ACTIVITY LIST:
**A.** On the episode page, retype the part starting at "Floppy Disks, Language" and ending at "education AI communities.".
**B.** Name each AI tool listed in the chapter title that begins at 11:27 on the episode page.

PASSAGE SHOWN:
Floppy Disks, Language Models & the I-Ching (Cantonese)
Dr. Bruce Cheung (張維) — Head of the College of Life Sciences and Technology at HKU SPACE. One of Hong Kong's first generation of AI researchers, graduating from HKU's Computer Science programme in 1985. PhD in AI under a UCLA department head who came to Hong Kong. Has worked on language models since the 1980s, from statistical language models (SLM) on floppy disks to today's LLM era. Bridges AI with law and education, involved in Hong Kong's legal and education AI communities.
Chapters
- 0:00Intro
- 2:28Meet Dr. Bruce — HKU 1985, first CS graduates
- 4:04Language models on floppy disks — SLM before LLM
- 5:37HK universities — world-class in AI since the 80s
- 7:29Why AI feels sudden — compute, data, network
- 8:02AI in the 90s — MTR scheduling & e-learning
- 11:27AI tools — Gemini, Grok, Claude, Baidu
- 14:25ChatGPT in universities — ban or embrace?
- 17:04The oral exam trick — defend your AI homework
- 18:26AI access in HK — OpenAI & Claude getting harder
- 19:07AI sovereignty — chips, data centres & HK as bridge
- 30:44Buddhism meets AI — deep learning for humans
- 38:55Wuxia & AI — Dugu Qiubai's internal strength
- 41:05ADHD in the AI age — mindfulness as a fix
- 49:00AI as the great divider — the 5% who thrive
- 53:00The I-Ching as bones for AI thinking
- 1:01:43Outro
About This Episode
Dr. Bruce Cheung (張維) has been doing AI in Hong Kong since before most people had a computer. One of the first Computer Science graduates from HKU in 1985, he built statistical language models on floppy disks using LISP and Prolog — decades before anyone said 'LLM.' Now Head of the College of Life Sciences and Technology at HKU SPACE, he bridges AI with law and education, arguing that Hong Kong's universities have been quietly world-class in AI research since the 1980s while the public only noticed when ChatGPT arrived. Plus: why Manus costs too much, whether Gemini will ever serve Hong Kong, ADHD in the AI age, and Aug's theory that the I-Ching is the 'bones' for structured AI thinking — which Bruce agrees with.

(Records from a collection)
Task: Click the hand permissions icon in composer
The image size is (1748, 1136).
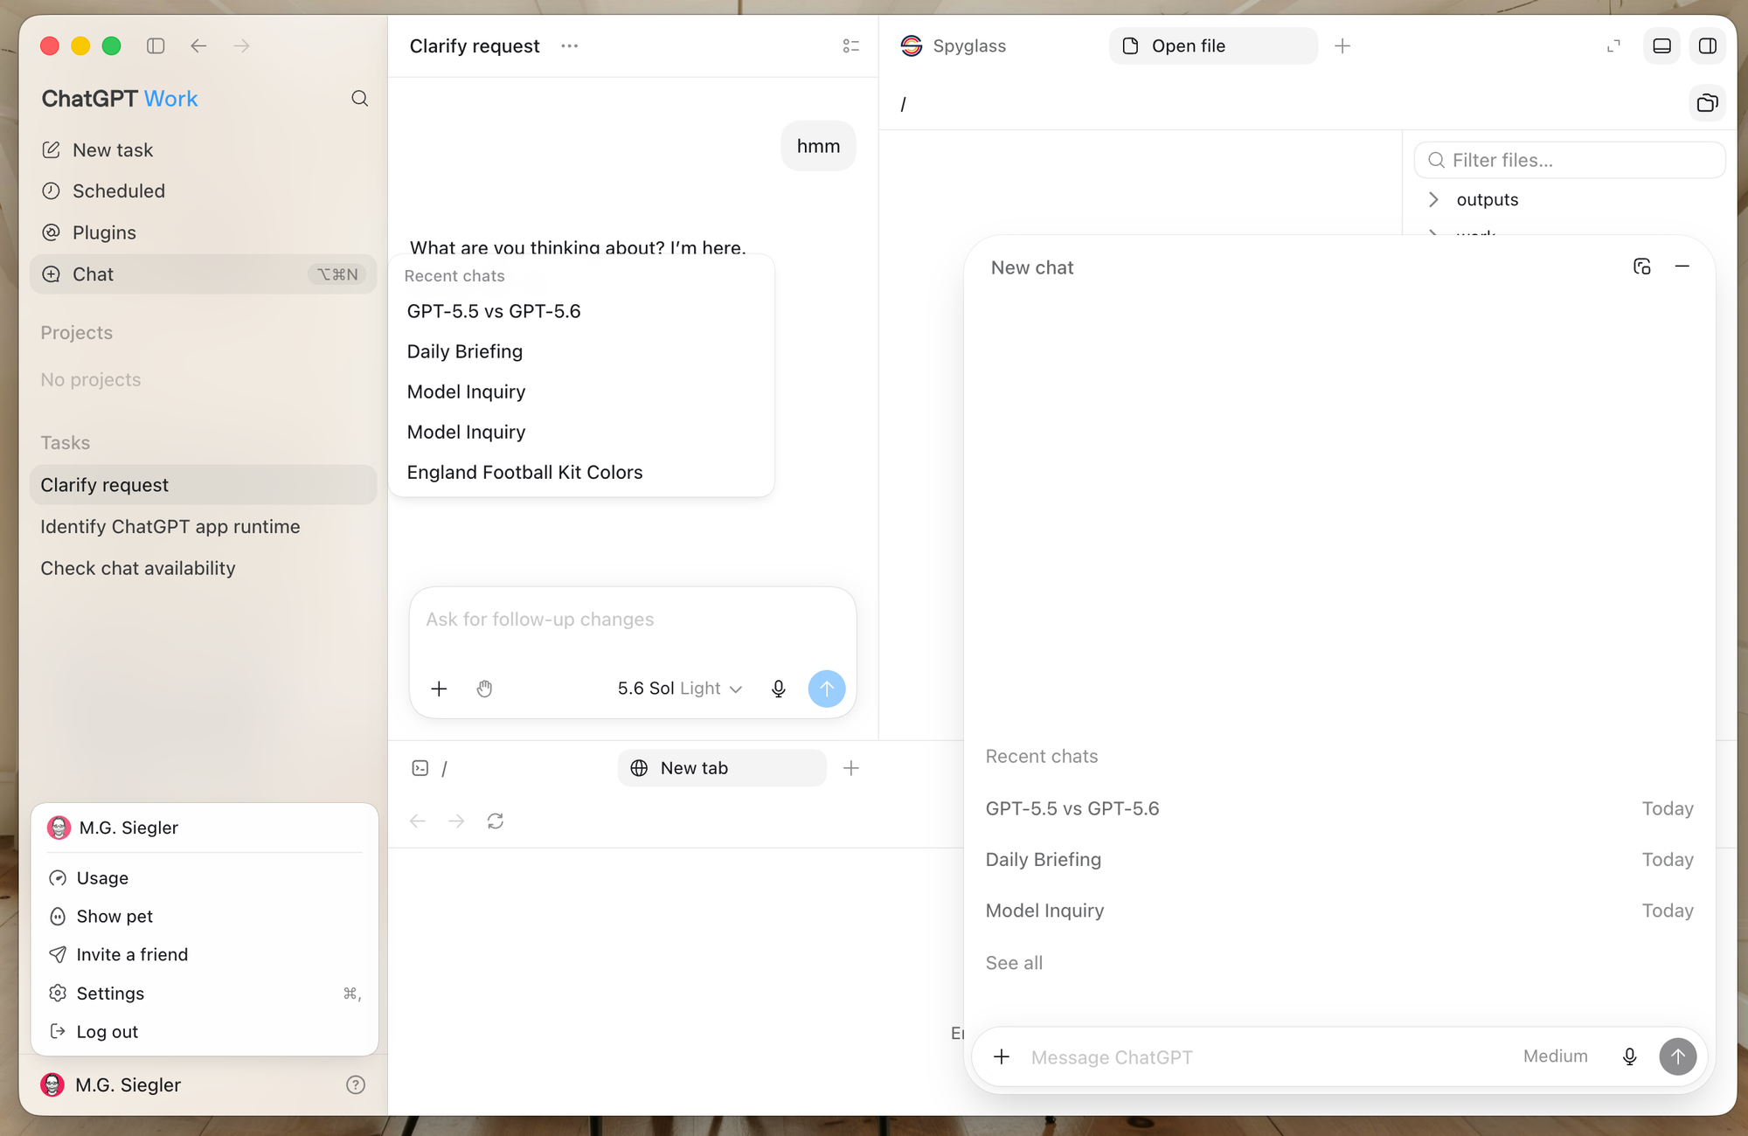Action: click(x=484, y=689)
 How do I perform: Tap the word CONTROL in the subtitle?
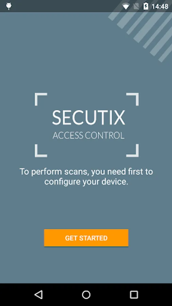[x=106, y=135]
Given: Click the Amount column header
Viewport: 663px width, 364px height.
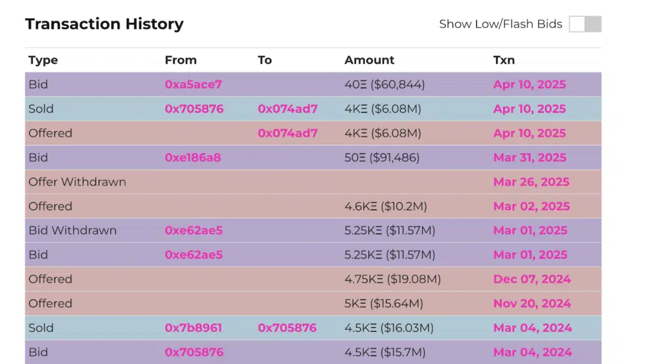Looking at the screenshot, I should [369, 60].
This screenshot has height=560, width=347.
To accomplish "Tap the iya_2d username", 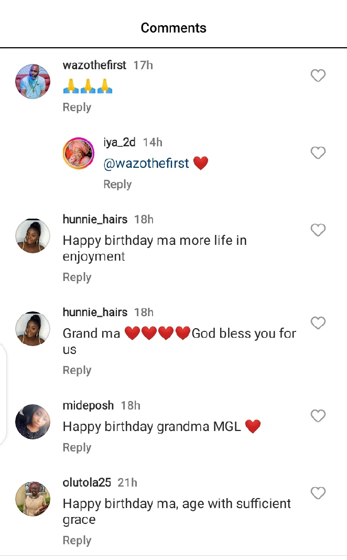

TASK RESULTS:
**A.**
Floppy Disks, Language Models & the I-Ching (Cantonese)
Dr. Bruce Cheung (張維) — Head of the College of Life Sciences and Technology at HKU SPACE. One of Hong Kong's first generation of AI researchers, graduating from HKU's Computer Science programme in 1985. PhD in AI under a UCLA department head who came to Hong Kong. Has worked on language models since the 1980s, from statistical language models (SLM) on floppy disks to today's LLM era. Bridges AI with law and education, involved in Hong Kong's legal and education AI communities.

**B.** Gemini, Grok, Claude, Baidu